Why the Ramailo breach matters
The damage from the Ramailo case is not just to the 20,000 users already doxed but the precedent it sets for the future. The breach exposed highly sensitive information putting people at risk of fraud, identity theft, social engineering attacks, and traumatic abuse or extortion.
The black market value of bulk personal data continues to grow as demand rises from cyber criminals globally. Once data enters this marketplace, victims have no control over how it spreads or gets misused by malicious actors. There are already indications the Ramailo data is being traded between groups specialising in ID theft and scamming.
Beyond immediate threats, the breach also causes lasting damage where victims remain perpetually vulnerable. Stolen data can resurface years later without warning as it gets recycled between criminal forums. Every future app or platform people sign up for also stays susceptible to automated credential stuffing attacks.
The breach also serves as a template for similar attacks on other homegrown apps. Local startups have exploded since the TikTok ban but neglect cybersecurity measures in their rush to growth. As Nepal-made apps from shopping to gaming apps take off, the risks will compound for end-users.

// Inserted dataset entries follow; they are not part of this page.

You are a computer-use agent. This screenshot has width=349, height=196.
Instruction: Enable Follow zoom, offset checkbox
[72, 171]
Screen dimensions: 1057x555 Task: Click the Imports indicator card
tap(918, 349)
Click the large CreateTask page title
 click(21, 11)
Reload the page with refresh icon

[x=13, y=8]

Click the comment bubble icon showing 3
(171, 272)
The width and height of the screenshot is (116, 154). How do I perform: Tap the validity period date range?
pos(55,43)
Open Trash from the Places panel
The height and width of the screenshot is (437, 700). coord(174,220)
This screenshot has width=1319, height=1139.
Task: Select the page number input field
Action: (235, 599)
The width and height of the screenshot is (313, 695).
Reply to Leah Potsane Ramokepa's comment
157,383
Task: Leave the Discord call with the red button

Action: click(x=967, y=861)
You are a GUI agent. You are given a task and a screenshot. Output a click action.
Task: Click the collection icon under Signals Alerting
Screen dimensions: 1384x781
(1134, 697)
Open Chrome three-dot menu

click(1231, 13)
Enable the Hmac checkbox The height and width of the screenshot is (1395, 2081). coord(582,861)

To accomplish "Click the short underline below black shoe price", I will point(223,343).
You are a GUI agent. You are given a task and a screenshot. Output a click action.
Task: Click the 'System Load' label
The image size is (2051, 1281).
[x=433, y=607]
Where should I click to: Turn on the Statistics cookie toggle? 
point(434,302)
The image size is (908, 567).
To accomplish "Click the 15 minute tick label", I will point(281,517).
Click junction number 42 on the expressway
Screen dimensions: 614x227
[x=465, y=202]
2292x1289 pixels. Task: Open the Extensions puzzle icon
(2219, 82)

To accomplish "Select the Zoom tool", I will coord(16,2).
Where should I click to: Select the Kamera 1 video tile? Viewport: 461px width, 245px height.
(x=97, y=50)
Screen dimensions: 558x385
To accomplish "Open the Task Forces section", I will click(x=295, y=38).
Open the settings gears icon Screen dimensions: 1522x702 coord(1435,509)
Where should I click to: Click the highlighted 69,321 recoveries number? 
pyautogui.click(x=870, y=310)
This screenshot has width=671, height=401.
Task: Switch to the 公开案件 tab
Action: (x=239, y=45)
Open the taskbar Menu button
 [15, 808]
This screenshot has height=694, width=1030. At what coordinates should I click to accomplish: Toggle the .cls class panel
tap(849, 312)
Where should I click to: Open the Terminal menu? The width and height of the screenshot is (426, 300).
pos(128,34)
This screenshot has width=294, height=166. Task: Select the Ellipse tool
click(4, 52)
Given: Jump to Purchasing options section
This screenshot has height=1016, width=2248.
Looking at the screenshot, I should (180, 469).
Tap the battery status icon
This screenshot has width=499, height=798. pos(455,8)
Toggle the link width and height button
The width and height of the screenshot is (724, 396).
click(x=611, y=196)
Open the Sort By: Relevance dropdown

Similarly, Supreme Court Advocate Newal Chaudhary says that the numerous data leaks in Nepal have a significant impact on user privacy. He suggests that the government should expedite the creation of legislation to regulate the privacy of individuals as a crucial and timely measure.
Ramailo’s response notably sets another dreadful precedent. The blanket denial and silence from its founders demonstrate Nepali tech companies feel zero accountability towards users once the initial app signup is done.
Their notions of safety, security, and customer service do not account for breach incidents most view as external or one-off cases. Ultimately, the government’s inaction and the technology industry’s immaturity have directly facilitated the country’s first mass data breach. And based on the ambivalent reactions so far, the victims face a nightmare of getting justice or future reform.
Ongoing fallout
Despite detailed data being leaked on the breach forum, Ramailo has yet to acknowledge any security incident to its users or the public. Across social media, victims have recounted being unable to get any response from the company on record.
Multiple journalists have also faced similar denial or silence from founders when contacted about the breach. There are no assurances that the police have opened formal investigations, but no outcomes have been declared yet.
This leaves users whose highly sensitive personal data was leaked wrestling confusion, anxiety, and trauma without support. The platforms meant to connect people and enable self-expression now carry feelings of intrusion and betrayal.
Victims also bear the deep uncertainty of how their stolen data will get exploited and fear what future harms await them. Those most exposed like women, minors, and marginalized groups feel especially shaken about potential surveillance, tracking, doxing or extortion.